LE TEMPS DE LA PAROLE. LE TEMPS DU SILENCE 

Ndukur Kacc Essiluwa Ndao

Je n’avais pas suivi la déclaration et les commentaires relatifs à Sonko. L’exercice politique est des plus périlleux à l’image de la politique elle même. Un penseur disait que c’est une autre façon de faire la guerre. Il a je crois raison. Particulièrement dans nos contextes. Être opposant, c’est être en perpétuelle guerre contre les ordres dominants. Certains ont payé par le licenciement,  d’autres par la mort  si ce n’est la transhumance pour éviter le couperet. Subtilement ou explicitement. Ici ou ailleurs.
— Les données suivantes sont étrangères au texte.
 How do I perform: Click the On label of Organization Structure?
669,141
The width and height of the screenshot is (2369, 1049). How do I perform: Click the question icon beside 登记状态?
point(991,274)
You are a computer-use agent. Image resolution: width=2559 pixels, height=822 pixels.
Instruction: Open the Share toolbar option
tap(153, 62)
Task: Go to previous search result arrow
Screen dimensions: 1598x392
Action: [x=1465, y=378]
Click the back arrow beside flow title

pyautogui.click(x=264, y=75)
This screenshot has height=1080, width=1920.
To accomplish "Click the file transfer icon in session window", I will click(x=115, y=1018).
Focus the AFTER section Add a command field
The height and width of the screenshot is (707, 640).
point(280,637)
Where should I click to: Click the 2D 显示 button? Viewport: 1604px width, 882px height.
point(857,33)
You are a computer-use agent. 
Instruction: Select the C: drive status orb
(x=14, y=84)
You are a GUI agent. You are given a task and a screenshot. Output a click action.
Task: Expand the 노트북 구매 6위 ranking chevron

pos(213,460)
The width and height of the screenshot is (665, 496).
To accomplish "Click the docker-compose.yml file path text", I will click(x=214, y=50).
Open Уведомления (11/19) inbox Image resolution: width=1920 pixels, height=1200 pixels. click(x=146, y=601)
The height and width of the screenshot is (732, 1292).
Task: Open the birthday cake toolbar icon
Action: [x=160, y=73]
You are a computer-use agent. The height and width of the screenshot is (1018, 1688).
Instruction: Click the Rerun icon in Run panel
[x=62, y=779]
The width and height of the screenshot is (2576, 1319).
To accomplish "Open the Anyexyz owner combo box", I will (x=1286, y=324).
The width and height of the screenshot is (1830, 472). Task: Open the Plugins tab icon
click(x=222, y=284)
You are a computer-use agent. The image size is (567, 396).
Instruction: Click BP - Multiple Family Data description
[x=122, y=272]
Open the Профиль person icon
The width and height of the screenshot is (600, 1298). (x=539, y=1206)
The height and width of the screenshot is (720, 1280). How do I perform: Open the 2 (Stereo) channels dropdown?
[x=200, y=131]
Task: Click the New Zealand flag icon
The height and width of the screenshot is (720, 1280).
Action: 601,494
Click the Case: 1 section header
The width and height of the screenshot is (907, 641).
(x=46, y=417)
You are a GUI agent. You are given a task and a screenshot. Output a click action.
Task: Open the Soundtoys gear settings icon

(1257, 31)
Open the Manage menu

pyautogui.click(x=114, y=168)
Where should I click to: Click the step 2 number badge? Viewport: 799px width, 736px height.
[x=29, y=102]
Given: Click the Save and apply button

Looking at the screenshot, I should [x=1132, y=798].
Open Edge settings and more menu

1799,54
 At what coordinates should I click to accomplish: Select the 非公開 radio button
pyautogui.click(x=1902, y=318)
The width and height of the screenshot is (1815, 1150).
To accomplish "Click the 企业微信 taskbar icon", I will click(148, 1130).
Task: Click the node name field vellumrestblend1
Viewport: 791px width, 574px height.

Même les régimes politiques les plus réputés “démocrates” n’ont pu atténuer la violence symbolique de la politique comme prolongement cynique et subtile de guerre.

Je  crois que le mot fusiller est malheureux. Mais l’esprit c’est mettre fin aux pratiques politiciennes. Pourtant dans l’analyse des discours publics, beaucoup pensent la même chose que Sonko. Même si cela relève d’un usage langagier relâché pour exprimer des dégoûts et des dépits. Il n’y a pas une langue qui fourche. Il existe des sentiments profonds qui s’expriment et des imaginaires structurants. Il faut en assumer la quintessence et prendre le parti de l’expliquer voire de le justifier.

Je crois que Sonko est coincé dans triple contrainte qui impacte sur sa communication. 1. Il ne peut pas rester au front tous les jours. Faut savoir gérer les temps de présence et d’absence. Temps de parole et de silence. Idy le fait bien. Le Sénégal a besoin de gestionnaires vertueux et avertis pas d’un justicier. Et puis si les institutions marchent, la question des prévarications peut être réglée dans le cadre de nos lois et règlements. Faudrait il que les politiciens qui veulent diriger ce pays soient conséquents sur leur réelle volonté de rupture.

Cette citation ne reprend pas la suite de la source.